Material for this exercise -
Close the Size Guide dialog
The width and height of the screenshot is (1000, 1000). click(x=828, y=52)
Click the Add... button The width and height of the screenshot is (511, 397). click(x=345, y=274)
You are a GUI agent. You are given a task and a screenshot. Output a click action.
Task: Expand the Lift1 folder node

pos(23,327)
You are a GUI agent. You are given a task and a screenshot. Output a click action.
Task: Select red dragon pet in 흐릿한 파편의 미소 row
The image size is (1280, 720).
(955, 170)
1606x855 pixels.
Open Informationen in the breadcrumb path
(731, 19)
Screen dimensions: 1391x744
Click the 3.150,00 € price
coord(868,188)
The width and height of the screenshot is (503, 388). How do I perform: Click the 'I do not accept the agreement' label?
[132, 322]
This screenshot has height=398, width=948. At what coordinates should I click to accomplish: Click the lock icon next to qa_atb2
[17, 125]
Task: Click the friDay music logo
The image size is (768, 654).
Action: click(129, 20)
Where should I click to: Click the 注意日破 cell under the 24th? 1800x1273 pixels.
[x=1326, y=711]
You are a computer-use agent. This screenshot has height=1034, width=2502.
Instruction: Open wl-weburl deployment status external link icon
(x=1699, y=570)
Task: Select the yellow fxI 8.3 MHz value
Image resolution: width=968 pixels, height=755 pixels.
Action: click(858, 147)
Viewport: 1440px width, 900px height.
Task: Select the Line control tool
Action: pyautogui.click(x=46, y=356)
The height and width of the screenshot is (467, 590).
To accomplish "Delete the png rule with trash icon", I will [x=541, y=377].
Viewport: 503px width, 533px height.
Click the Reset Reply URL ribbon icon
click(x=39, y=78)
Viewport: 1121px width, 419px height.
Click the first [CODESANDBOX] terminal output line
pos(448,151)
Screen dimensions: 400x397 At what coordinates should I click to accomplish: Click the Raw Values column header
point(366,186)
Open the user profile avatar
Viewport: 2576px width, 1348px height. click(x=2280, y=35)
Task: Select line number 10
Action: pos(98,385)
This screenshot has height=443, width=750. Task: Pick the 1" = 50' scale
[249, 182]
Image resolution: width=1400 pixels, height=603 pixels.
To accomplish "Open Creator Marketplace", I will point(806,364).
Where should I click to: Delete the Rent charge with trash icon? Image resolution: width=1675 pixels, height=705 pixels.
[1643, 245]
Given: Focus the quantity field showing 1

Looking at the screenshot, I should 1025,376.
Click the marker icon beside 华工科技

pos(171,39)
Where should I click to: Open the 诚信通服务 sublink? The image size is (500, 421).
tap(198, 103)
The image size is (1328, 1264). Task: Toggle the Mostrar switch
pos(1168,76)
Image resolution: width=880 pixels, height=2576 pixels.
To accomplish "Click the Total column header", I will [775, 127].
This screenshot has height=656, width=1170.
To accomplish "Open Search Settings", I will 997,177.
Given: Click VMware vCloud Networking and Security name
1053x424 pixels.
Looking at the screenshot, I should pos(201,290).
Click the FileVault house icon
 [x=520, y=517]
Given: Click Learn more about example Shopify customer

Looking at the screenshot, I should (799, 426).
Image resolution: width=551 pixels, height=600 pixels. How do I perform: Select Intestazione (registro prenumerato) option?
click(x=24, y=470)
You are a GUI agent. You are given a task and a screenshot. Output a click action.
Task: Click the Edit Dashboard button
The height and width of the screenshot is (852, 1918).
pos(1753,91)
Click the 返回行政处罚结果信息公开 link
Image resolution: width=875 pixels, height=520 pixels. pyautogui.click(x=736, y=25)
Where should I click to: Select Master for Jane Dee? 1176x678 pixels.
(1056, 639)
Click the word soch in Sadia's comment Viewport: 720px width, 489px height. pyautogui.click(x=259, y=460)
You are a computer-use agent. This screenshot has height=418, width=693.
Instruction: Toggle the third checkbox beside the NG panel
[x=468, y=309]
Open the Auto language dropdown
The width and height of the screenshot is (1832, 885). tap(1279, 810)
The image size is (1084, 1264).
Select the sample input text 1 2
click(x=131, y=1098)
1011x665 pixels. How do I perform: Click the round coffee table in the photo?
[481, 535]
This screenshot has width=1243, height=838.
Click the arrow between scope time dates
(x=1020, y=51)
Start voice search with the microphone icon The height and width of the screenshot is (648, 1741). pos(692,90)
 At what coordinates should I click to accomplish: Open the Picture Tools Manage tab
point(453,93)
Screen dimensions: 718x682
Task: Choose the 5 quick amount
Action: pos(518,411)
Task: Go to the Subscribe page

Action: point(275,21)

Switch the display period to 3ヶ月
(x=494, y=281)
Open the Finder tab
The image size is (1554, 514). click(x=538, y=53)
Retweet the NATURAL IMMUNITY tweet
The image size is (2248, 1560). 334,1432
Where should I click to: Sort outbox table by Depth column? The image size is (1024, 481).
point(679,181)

About this exercise -
Nothing is to be left out; every record above must be repeated exactly.

Solution for this task -
Close the Size Guide dialog
The width and height of the screenshot is (1000, 1000). click(x=828, y=52)
Click the Add... button The width and height of the screenshot is (511, 397). click(x=345, y=274)
You are a GUI agent. You are given a task and a screenshot. Output a click action.
Task: Expand the Lift1 folder node

pos(23,327)
You are a GUI agent. You are given a task and a screenshot. Output a click action.
Task: Select red dragon pet in 흐릿한 파편의 미소 row
The image size is (1280, 720).
(955, 170)
1606x855 pixels.
Open Informationen in the breadcrumb path
(731, 19)
Screen dimensions: 1391x744
Click the 3.150,00 € price
coord(868,188)
The width and height of the screenshot is (503, 388). How do I perform: Click the 'I do not accept the agreement' label?
[132, 322]
This screenshot has height=398, width=948. At what coordinates should I click to accomplish: Click the lock icon next to qa_atb2
[17, 125]
Task: Click the friDay music logo
The image size is (768, 654).
Action: click(129, 20)
Where should I click to: Click the 注意日破 cell under the 24th? 1800x1273 pixels.
[x=1326, y=711]
You are a computer-use agent. This screenshot has height=1034, width=2502.
Instruction: Open wl-weburl deployment status external link icon
(x=1699, y=570)
Task: Select the yellow fxI 8.3 MHz value
Image resolution: width=968 pixels, height=755 pixels.
Action: click(858, 147)
Viewport: 1440px width, 900px height.
Task: Select the Line control tool
Action: pyautogui.click(x=46, y=356)
The height and width of the screenshot is (467, 590).
To accomplish "Delete the png rule with trash icon", I will [x=541, y=377].
Viewport: 503px width, 533px height.
Click the Reset Reply URL ribbon icon
click(x=39, y=78)
Viewport: 1121px width, 419px height.
Click the first [CODESANDBOX] terminal output line
pos(448,151)
Screen dimensions: 400x397 At what coordinates should I click to accomplish: Click the Raw Values column header
point(366,186)
Open the user profile avatar
Viewport: 2576px width, 1348px height. click(x=2280, y=35)
Task: Select line number 10
Action: pos(98,385)
This screenshot has height=443, width=750. Task: Pick the 1" = 50' scale
[249, 182]
Image resolution: width=1400 pixels, height=603 pixels.
To accomplish "Open Creator Marketplace", I will point(806,364).
Where should I click to: Delete the Rent charge with trash icon? Image resolution: width=1675 pixels, height=705 pixels.
[1643, 245]
Given: Focus the quantity field showing 1

Looking at the screenshot, I should 1025,376.
Click the marker icon beside 华工科技

pos(171,39)
Where should I click to: Open the 诚信通服务 sublink? The image size is (500, 421).
tap(198, 103)
The image size is (1328, 1264). Task: Toggle the Mostrar switch
pos(1168,76)
Image resolution: width=880 pixels, height=2576 pixels.
To accomplish "Click the Total column header", I will [775, 127].
This screenshot has height=656, width=1170.
To accomplish "Open Search Settings", I will 997,177.
Given: Click VMware vCloud Networking and Security name
1053x424 pixels.
Looking at the screenshot, I should pos(201,290).
Click the FileVault house icon
 [x=520, y=517]
Given: Click Learn more about example Shopify customer

Looking at the screenshot, I should (799, 426).
Image resolution: width=551 pixels, height=600 pixels. How do I perform: Select Intestazione (registro prenumerato) option?
click(x=24, y=470)
You are a GUI agent. You are given a task and a screenshot. Output a click action.
Task: Click the Edit Dashboard button
The height and width of the screenshot is (852, 1918).
pos(1753,91)
Click the 返回行政处罚结果信息公开 link
Image resolution: width=875 pixels, height=520 pixels. pyautogui.click(x=736, y=25)
Where should I click to: Select Master for Jane Dee? 1176x678 pixels.
(1056, 639)
Click the word soch in Sadia's comment Viewport: 720px width, 489px height. pyautogui.click(x=259, y=460)
You are a computer-use agent. This screenshot has height=418, width=693.
Instruction: Toggle the third checkbox beside the NG panel
[x=468, y=309]
Open the Auto language dropdown
The width and height of the screenshot is (1832, 885). tap(1279, 810)
The image size is (1084, 1264).
Select the sample input text 1 2
click(x=131, y=1098)
1011x665 pixels. How do I perform: Click the round coffee table in the photo?
[481, 535]
This screenshot has width=1243, height=838.
Click the arrow between scope time dates
(x=1020, y=51)
Start voice search with the microphone icon The height and width of the screenshot is (648, 1741). pos(692,90)
 At what coordinates should I click to accomplish: Open the Picture Tools Manage tab
point(453,93)
Screen dimensions: 718x682
Task: Choose the 5 quick amount
Action: pos(518,411)
Task: Go to the Subscribe page

Action: point(275,21)

Switch the display period to 3ヶ月
(x=494, y=281)
Open the Finder tab
The image size is (1554, 514). click(x=538, y=53)
Retweet the NATURAL IMMUNITY tweet
The image size is (2248, 1560). 334,1432
Where should I click to: Sort outbox table by Depth column? The image size is (1024, 481).
point(679,181)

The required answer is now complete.